◆ **The problem**: From the data below, retype exactly the lines starting with the one that contains "Datenschutz (977, 2278)" and ending with the one that contains "Über mich (1012, 63)", both included.
START Records
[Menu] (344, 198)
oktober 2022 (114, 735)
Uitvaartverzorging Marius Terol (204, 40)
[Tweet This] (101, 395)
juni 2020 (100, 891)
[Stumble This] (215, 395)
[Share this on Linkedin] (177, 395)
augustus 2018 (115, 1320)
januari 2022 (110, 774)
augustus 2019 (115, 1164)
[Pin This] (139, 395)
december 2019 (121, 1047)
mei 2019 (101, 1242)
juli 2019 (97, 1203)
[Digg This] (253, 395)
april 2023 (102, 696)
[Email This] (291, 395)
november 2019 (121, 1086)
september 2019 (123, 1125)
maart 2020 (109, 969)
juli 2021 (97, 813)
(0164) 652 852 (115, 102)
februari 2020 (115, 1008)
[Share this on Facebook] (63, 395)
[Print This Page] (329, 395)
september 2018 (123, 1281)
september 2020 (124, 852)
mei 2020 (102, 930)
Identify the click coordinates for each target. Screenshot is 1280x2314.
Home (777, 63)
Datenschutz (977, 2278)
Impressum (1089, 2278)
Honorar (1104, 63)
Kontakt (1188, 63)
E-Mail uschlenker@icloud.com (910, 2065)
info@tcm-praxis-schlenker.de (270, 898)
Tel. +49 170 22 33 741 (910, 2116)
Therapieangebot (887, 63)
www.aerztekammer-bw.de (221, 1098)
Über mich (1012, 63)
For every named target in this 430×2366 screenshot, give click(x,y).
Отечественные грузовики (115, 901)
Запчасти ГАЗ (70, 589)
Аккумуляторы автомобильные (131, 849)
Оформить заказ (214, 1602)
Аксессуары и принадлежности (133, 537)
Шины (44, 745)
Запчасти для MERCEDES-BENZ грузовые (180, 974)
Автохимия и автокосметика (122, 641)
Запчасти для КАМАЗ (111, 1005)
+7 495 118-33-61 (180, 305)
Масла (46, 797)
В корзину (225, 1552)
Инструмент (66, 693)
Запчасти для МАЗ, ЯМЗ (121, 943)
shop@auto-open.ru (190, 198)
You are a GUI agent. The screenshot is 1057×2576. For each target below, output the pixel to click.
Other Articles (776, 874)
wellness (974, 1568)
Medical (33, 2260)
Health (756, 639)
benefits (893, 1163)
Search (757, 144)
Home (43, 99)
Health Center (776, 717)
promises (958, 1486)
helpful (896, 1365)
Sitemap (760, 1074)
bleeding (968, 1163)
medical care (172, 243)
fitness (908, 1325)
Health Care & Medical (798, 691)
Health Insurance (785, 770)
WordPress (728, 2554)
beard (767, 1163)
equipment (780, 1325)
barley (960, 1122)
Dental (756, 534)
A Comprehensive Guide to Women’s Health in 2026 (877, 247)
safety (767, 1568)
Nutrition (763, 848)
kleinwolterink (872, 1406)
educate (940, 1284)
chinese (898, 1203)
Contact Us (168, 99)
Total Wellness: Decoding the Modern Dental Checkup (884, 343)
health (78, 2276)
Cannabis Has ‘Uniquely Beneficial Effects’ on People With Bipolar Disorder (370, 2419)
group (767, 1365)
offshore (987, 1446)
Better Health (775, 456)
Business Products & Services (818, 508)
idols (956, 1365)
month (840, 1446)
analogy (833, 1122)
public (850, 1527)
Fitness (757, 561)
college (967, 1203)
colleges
END Records
◆ **Written response**:
Datenschutz (977, 2278)
Impressum (1089, 2278)
Honorar (1104, 63)
Kontakt (1188, 63)
E-Mail uschlenker@icloud.com (910, 2065)
info@tcm-praxis-schlenker.de (270, 898)
Tel. +49 170 22 33 741 (910, 2116)
Therapieangebot (887, 63)
www.aerztekammer-bw.de (221, 1098)
Über mich (1012, 63)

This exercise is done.